08 聖書のリベカ

文字数 1,191文字

「リベカは聖書のなかの、新約聖書ではなく旧約聖書のほうの、創世記(そうせいき)という書に登場する女の人の名前です。アブラハムという男の人の、息子であるイサクと結婚した女性、つまりイサクの奥さんですね。そして、エサウとヤコブという双子の息子を産みました」
 はじめ、ややこしいのをわざと楽しむ調子で島川牧師は語った。
 それから、
 「いっぺんに話してもわからないでしょう」
 とにんまりし、
「だから順番に話していくので、聞いてくれますか?」
 最後はあたしたちに許可を求めた。

 いつもは大人から、「あれはだめ」とか「こうしなさい」とか、思いっきり下に見られて命令されていたものだから、対等に扱われるのはいい気分だった。
 人として、尊重してくれる。
 その実感は、あたしたちに、この人の話をちゃんと聞こうと思わせる、じゅうぶんな動機になった。

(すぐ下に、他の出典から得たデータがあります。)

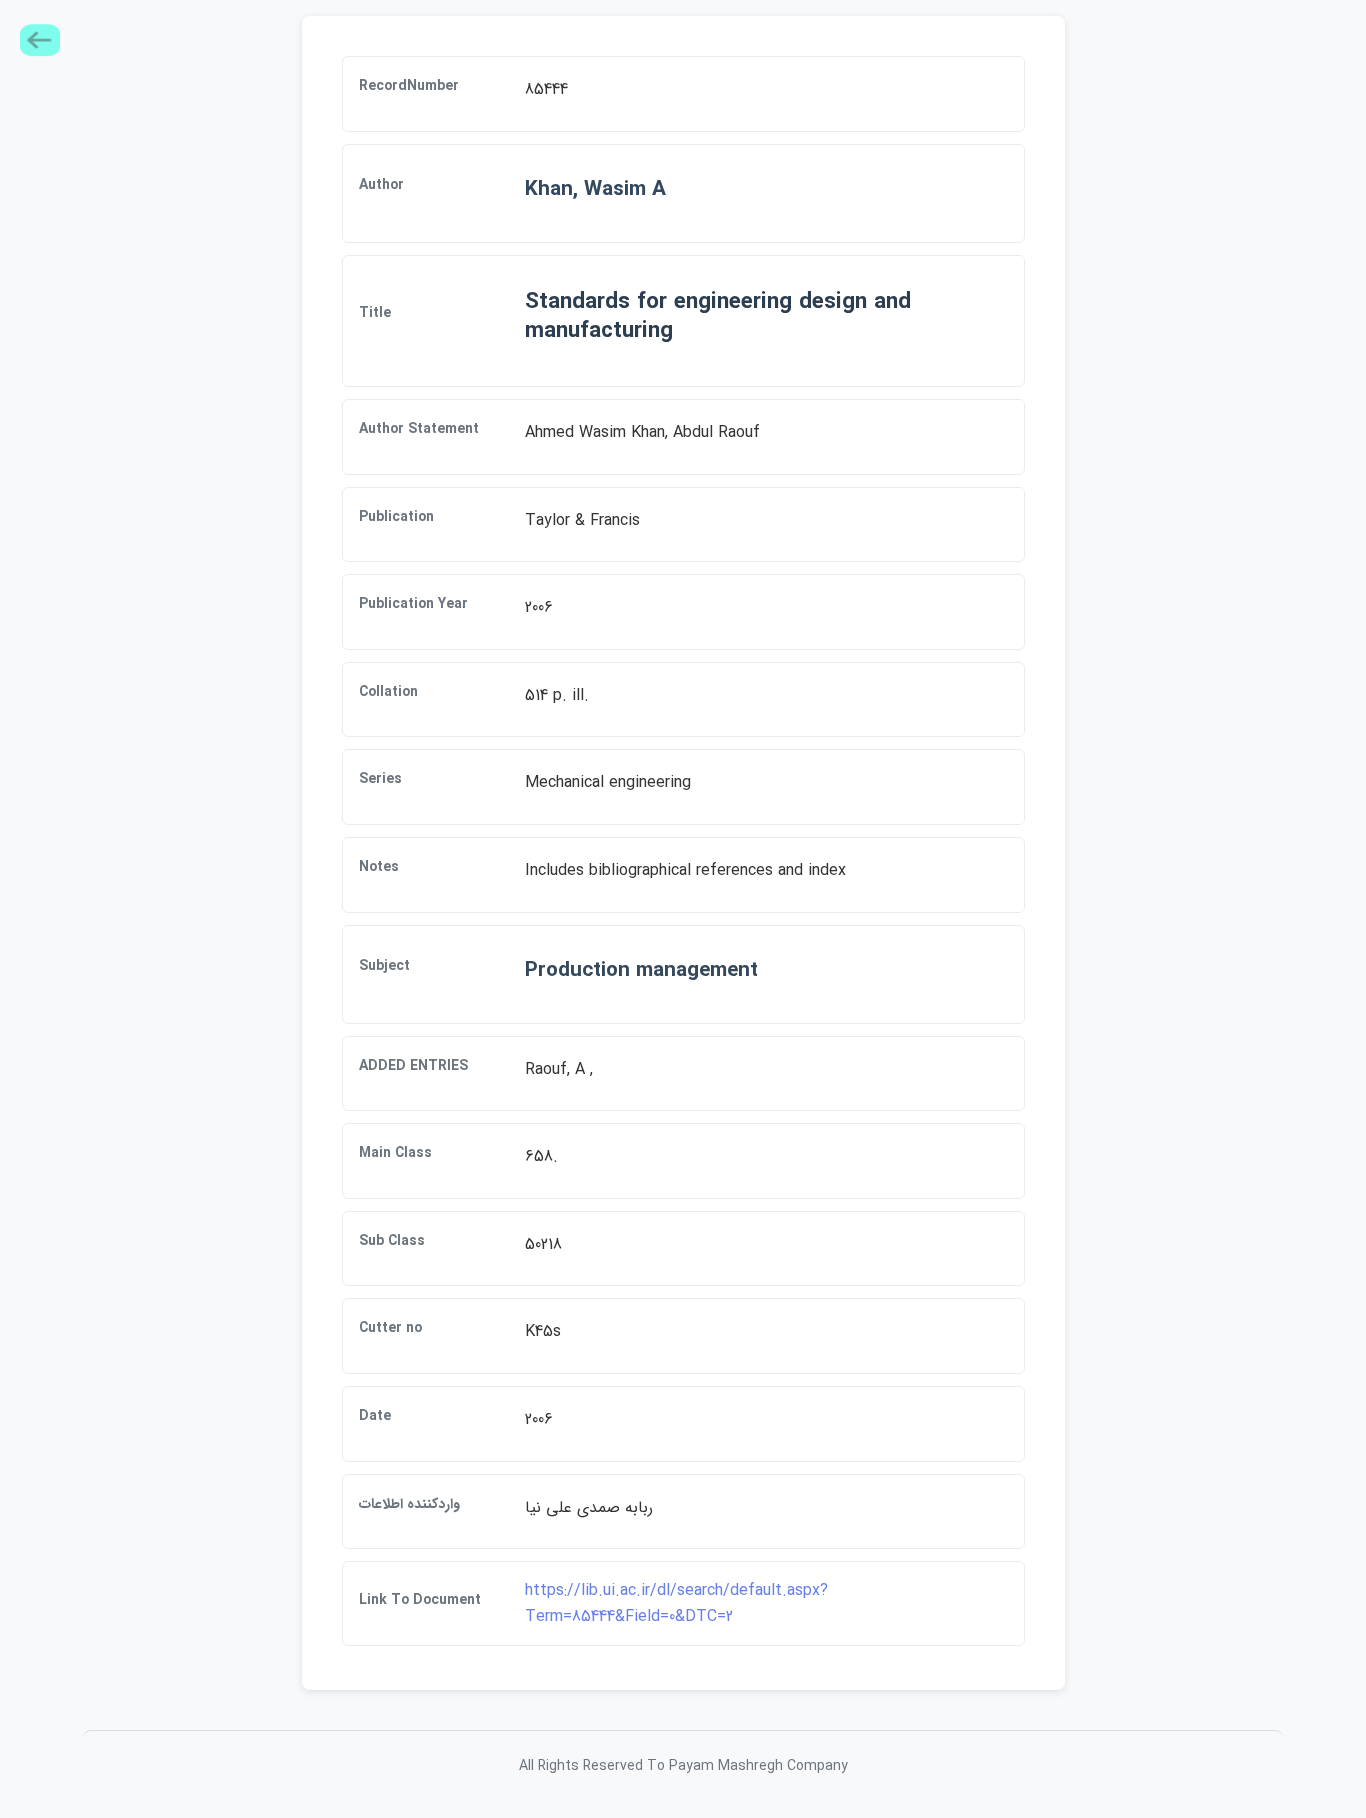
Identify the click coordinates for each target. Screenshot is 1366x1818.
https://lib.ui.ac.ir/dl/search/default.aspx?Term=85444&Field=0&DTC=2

 礼拝堂は外観同様、とてもシンプルなデザインだった。
 やはり、イエス像もなければマリア像もなく、宗教画やステンドグラスもなく、白い内壁に、くもり硝子(がらす)()めこまれた縦長の窓が、いくつか並んでいるだけだった。
 板敷の床はダークブラウンで、古びた木の長椅子が演壇(えんだん)に向かって何列も置かれ、くもり硝子を透過してくる淡い光が、そこに流れる静かな時間を包んでいた。
 逃げこんでくる人を、誰でも受け入れる。
 けれども、怠惰(たいだ)にとどまるのは許さない。
 包容と、厳しさの溶け合った、不思議な空間だと、あたしには思えた。

 礼拝堂というものをはじめて見たこのときの印象は、結局いろいろあってあたしが神様を捨てたいまも、胸に刻まれている。
 その日以来、港通り教会は、絵本ではなく現実の秘密の場所になった。
 互いの親にばれないよう、周到(しゅうとう)偽装(ぎそう)して、あたしたちは月に一度、こっそり訪ねた。

 もくもく会の存在は、あえて親には言っておく。
 ただし学校の友だちには秘密とし、それも親には言っておく。
 クラスメイトに興味を持たれると面倒だし、親には「娘と秘密を共有している」と思わせることで、より信じさせる作戦だった。
 あたしの親には、第1木曜と第3木曜はりべかの家、それ以外の木曜はあたしの家で会うと言っておく。りべかの親には、第3木曜だけがりべかの家、それ以外はあたしの家と言っておく。
 つまり、第1木曜はお互いの家に行っていると(うそ)をついて、教会へ行くという算段だった。
 学校では、あたしたちはよそよそしくふるまった。うっかり口を滑らせて、ぼろが出るのを避けるために。

 子どもの頭で考えた小手先の偽装だったのに、8年近くもほころぶことなく、うまくいった。きっと神様が(まね)いてくださり、守ってくださっているのだねと、当時のあたしたちは感謝したものだった。